Our proposed API does not help with this problem as it does not allow
parallel initialization. We could consider exposing an unsafe creation
primitive

val unsafe_create_uninitialized : int -> t

which does not initialize the array elements. This is unsafe, as
reading an uninitialized element returns a type-unsound value that
will crash the GC.

Or: we could change the runtime to use a pool of worker threads to
parallelize operations on large arrays, so that users don't have to do
this. I would actually be more in favor of that approach.


### `Obj.set_tag` to disable GC scanning in automated provers

Some OCaml 4 codebase would use `Obj.set_tag` on arrays after the fact
to disable GC scanning. This is explicitly mentioned in
https://github.com/ocaml/ocaml/pull/1725 which deprecated `set_tag`;
the alternative `Obj.with_tag` is less convincing (it requires
allocating the array twice; above I used `Obj.new_block` instead).
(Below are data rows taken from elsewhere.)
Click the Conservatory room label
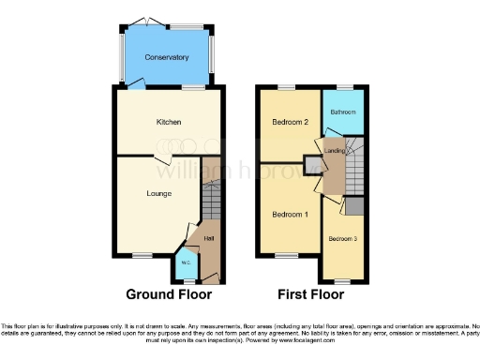(x=167, y=57)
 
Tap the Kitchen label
(x=168, y=123)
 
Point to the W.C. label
(x=186, y=262)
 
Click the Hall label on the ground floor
(x=209, y=238)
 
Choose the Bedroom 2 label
(x=291, y=123)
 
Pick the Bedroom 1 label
(x=291, y=215)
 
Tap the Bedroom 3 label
(x=341, y=239)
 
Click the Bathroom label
(x=342, y=112)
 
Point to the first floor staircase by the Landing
(x=355, y=169)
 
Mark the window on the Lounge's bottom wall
(x=142, y=255)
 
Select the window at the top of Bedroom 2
(x=285, y=87)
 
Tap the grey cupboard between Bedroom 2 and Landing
(x=311, y=168)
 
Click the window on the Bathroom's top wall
(x=344, y=87)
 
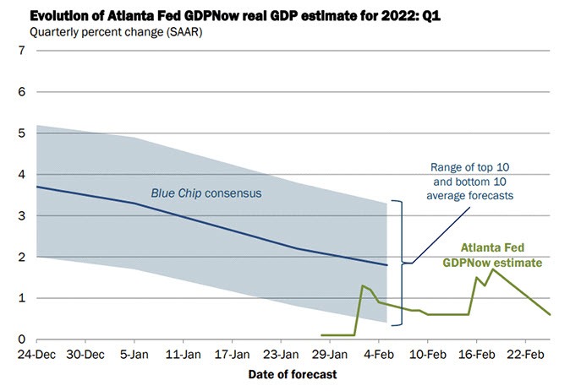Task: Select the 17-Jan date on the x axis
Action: (x=230, y=353)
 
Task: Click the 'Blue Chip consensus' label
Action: (x=206, y=193)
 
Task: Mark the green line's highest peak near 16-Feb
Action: (x=493, y=269)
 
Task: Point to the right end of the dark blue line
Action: (x=387, y=265)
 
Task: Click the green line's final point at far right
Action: (x=551, y=315)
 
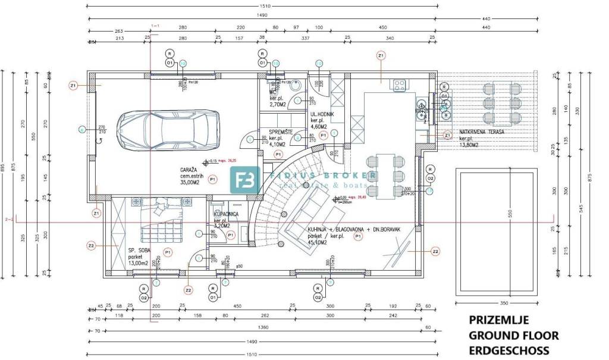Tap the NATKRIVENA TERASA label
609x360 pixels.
tap(482, 132)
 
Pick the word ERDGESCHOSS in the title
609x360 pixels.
tap(509, 350)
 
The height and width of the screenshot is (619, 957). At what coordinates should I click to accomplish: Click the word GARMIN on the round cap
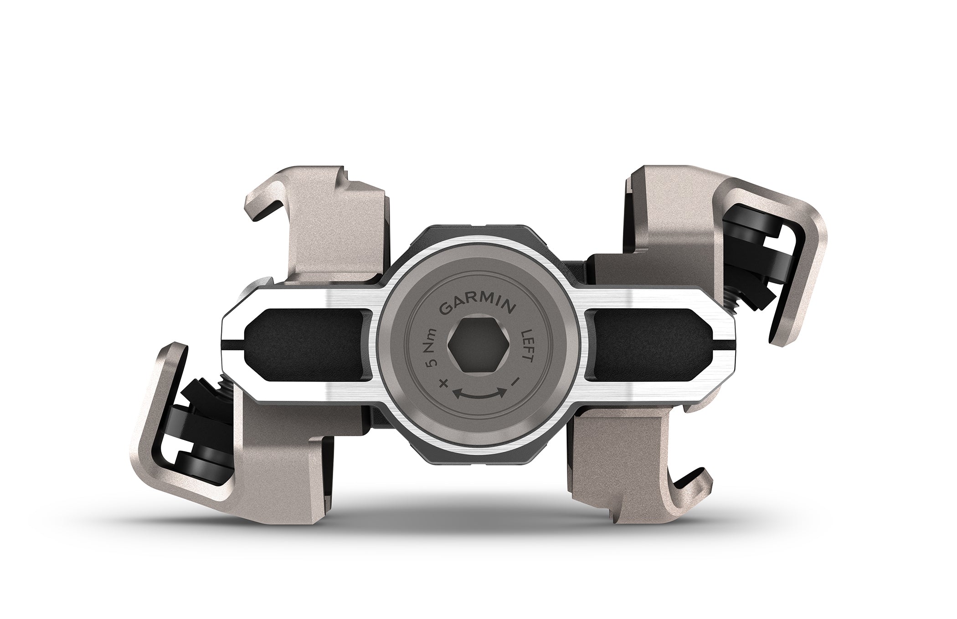click(x=478, y=307)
In
that PR @stedolan explicit mentions that we could add builtin support
for a `private int array` type of fake arrays using Abstract_tag.

The use-case mentioned in that PR was in the Zipperposition prover:
https://github.com/sneeuwballen/zipperposition/blob/2e6e100d5334d8e1e742432310171605305dee0e/src/core/Ordering.ml#L103

There are also instances of this trick in the Cubicle model-checker
( https://github.com/cubicle-model-checker/cubicle/pull/5#issuecomment-1044548566 ),
and probably some other automated theorem provers.

Note: these users do not add Obj.set_tag just for fun, so they
certainly *did* measure a noticeable performance benefit to doing
so. (In the intro I said that the scanning by the GC probably does not
matter; it apparently does for automated theorem provers.)